これから話す物語は明治の文豪正岡子規が、青年時代から書き始め25年間も書き綴った随筆を、勝手に現代風に変えて読んでもらおうという不遜な試みである。
私が東台に身を寄せていた時のことを書き記す。以前庭先を歩く鶏のことを書いたが、そのなれ睦ましい有様をこんな風に書いた。

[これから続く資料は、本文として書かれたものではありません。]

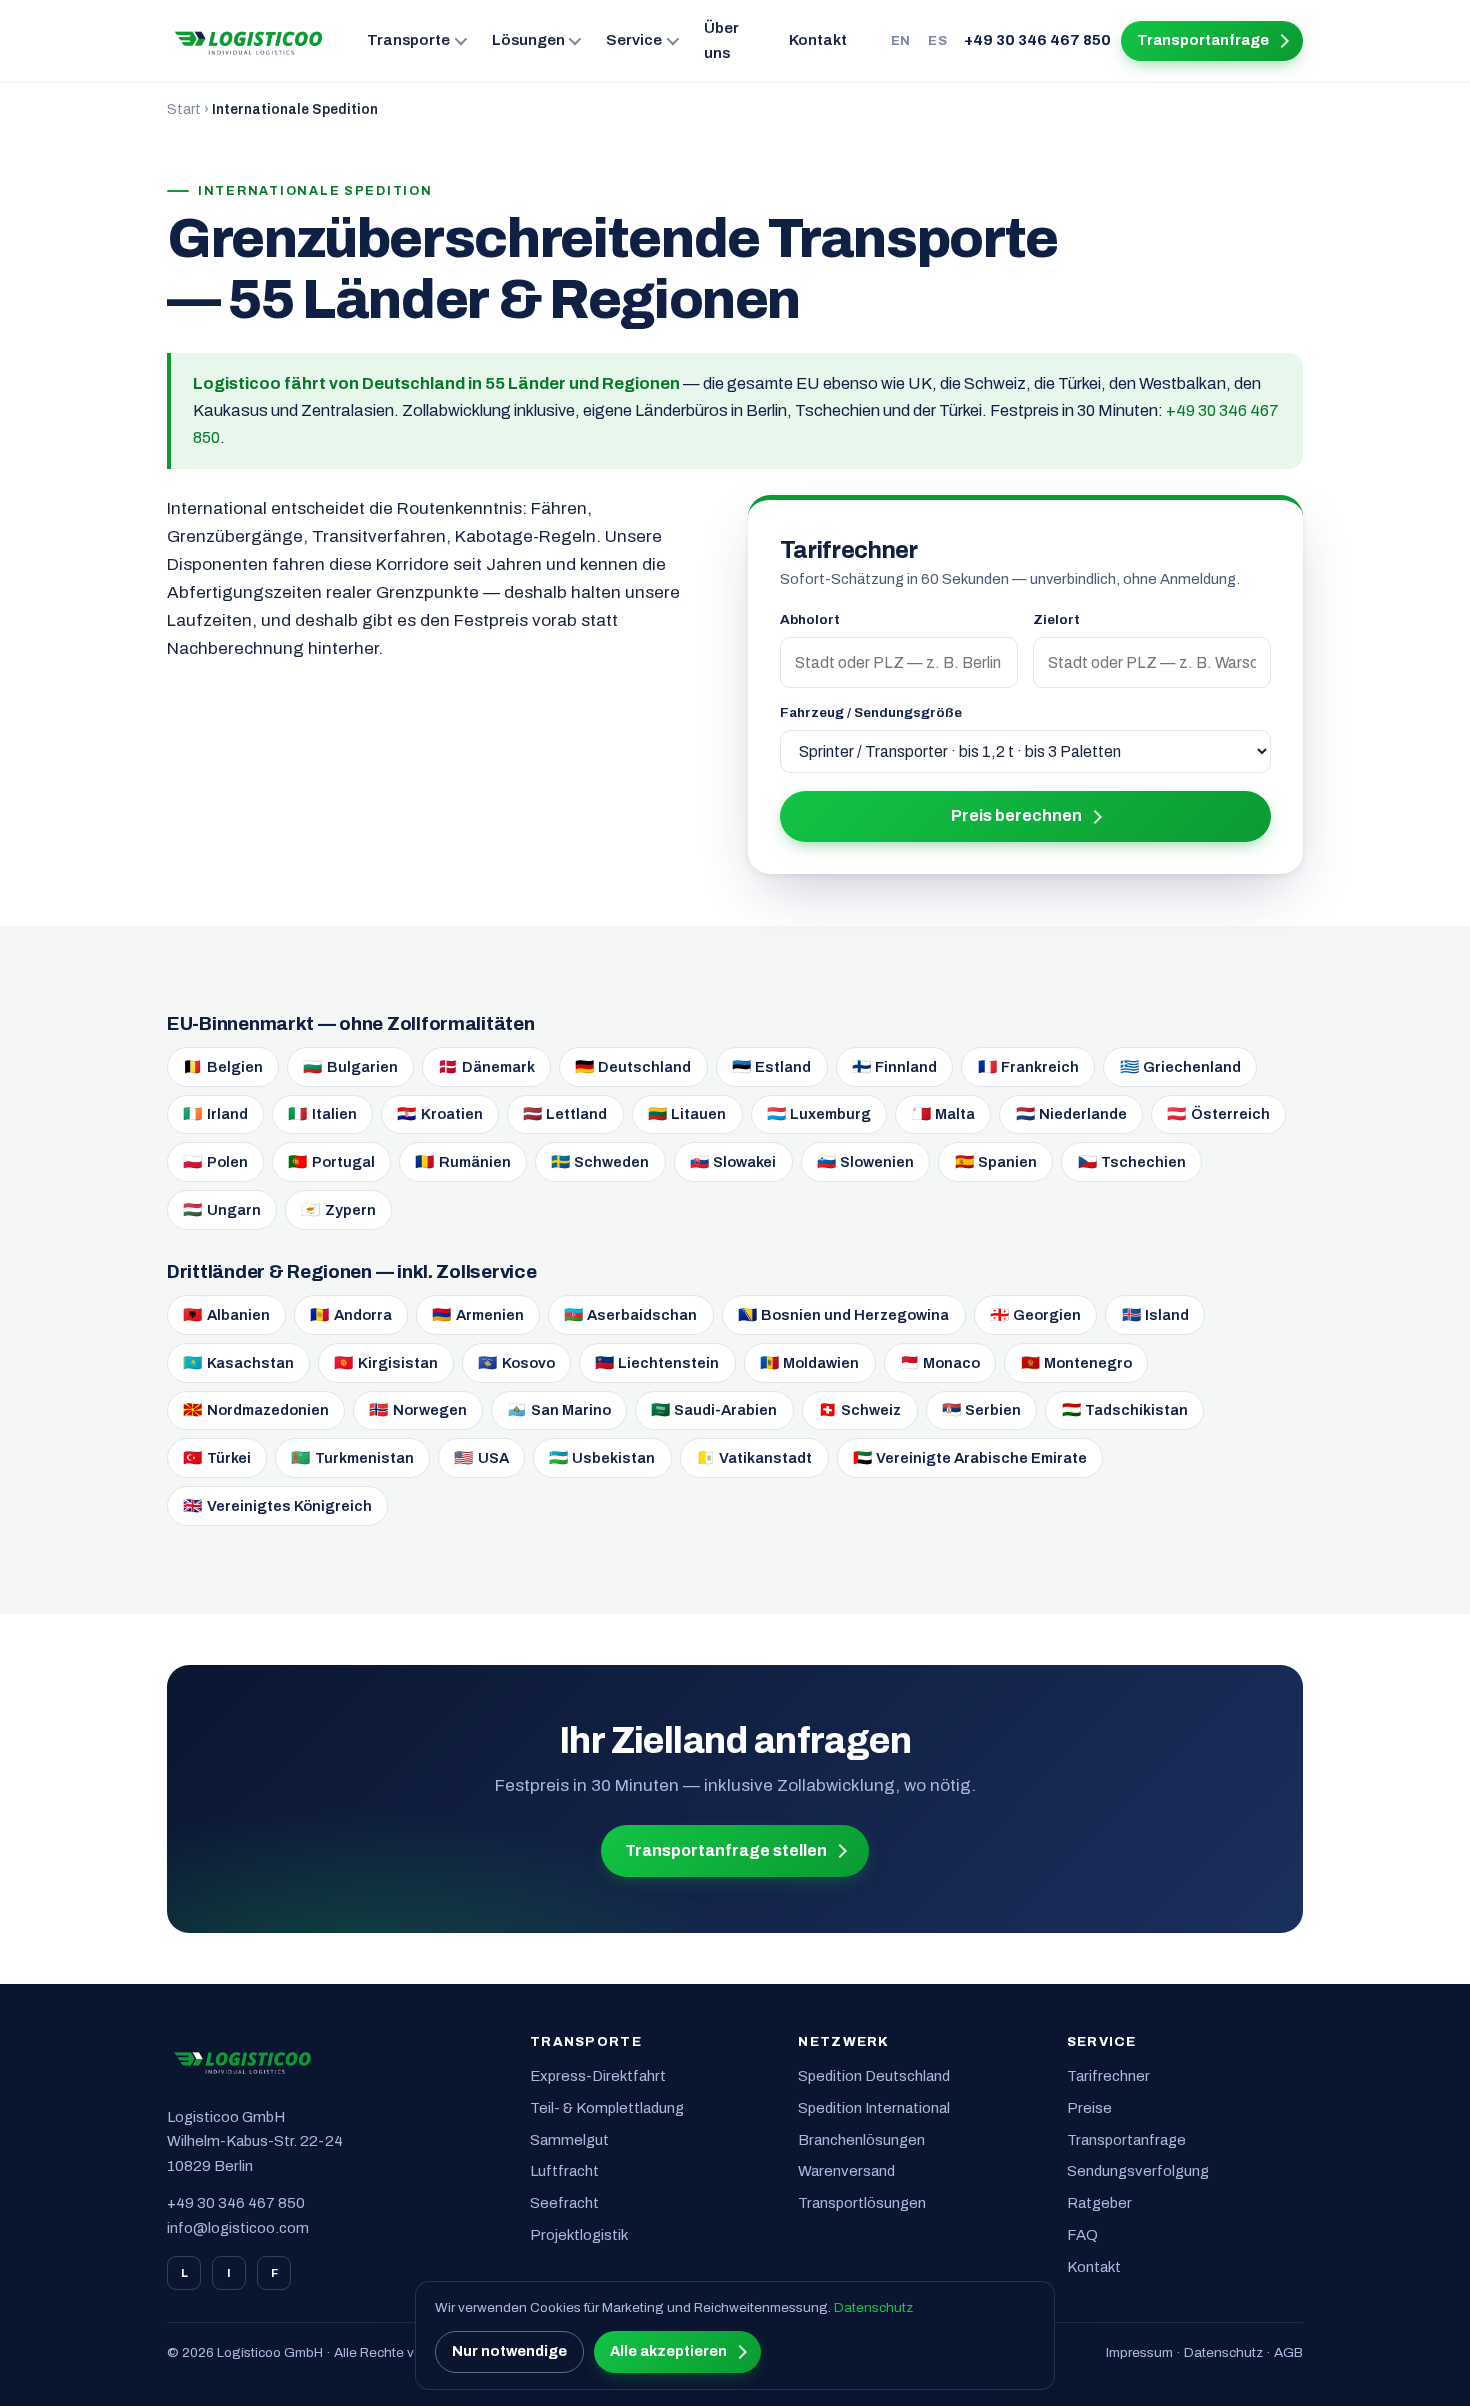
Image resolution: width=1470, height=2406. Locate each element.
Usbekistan (602, 1457)
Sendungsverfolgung (1138, 2171)
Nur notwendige (509, 2351)
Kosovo (516, 1362)
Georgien (1036, 1314)
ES (937, 40)
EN (901, 40)
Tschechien (1132, 1161)
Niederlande (1072, 1113)
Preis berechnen (1016, 815)
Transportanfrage (1203, 40)
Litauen (687, 1113)
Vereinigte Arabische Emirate (970, 1457)
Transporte (408, 40)
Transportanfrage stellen (726, 1850)
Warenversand (846, 2171)
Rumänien (463, 1161)
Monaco (940, 1362)
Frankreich (1029, 1066)
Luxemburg (819, 1113)
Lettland (565, 1113)
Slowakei (733, 1161)
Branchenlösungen (861, 2140)
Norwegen (418, 1409)
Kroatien (440, 1113)
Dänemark (486, 1066)
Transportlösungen (862, 2203)
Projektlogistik (579, 2235)
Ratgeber (1099, 2203)
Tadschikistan (1125, 1409)
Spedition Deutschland (874, 2076)
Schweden (600, 1161)
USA (481, 1457)
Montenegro (1077, 1362)
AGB (1288, 2352)
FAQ (1082, 2235)
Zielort (1056, 619)
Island (1156, 1314)
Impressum (1139, 2352)
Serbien (982, 1409)
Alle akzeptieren (668, 2351)
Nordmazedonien (256, 1409)
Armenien (478, 1314)
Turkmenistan (352, 1457)
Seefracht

「ある日学校から帰って、いつものように障子を開けたが、鶏は見えなかった。どうしたのかと思っていると、女中が夕餉を運んできた。膳に向かい椀の蓋を取ってみると肉の叩いたのが盛り込まれていた。さてはあの鶏は殺されたのではと思いが至ると旨いとは思わず箸を取った」と書こうとしたのだが、これでは余りにあからさまで面白くないということで、
「膳に向かい膳の蓋を取ると叩いた鶏肉の羹(あつもの)であった。さてはと気が付けば旨いとは思えず、箸を取った」
と改めたが、またまた思い直して、
「膳に向い椀の蓋を取って、さてはと気がつけば旨いとは思えず箸を取った」
とした。私は文章は簡単でなければならない。最も簡単な文章が最も面白いとの議論をあくまで主張する者だから、この文章をこのように簡略に改めたが、もしこれでわけが分からなければやむを得ずと長い文章を採用してはいけない。諸君子の判断を仰ぐ。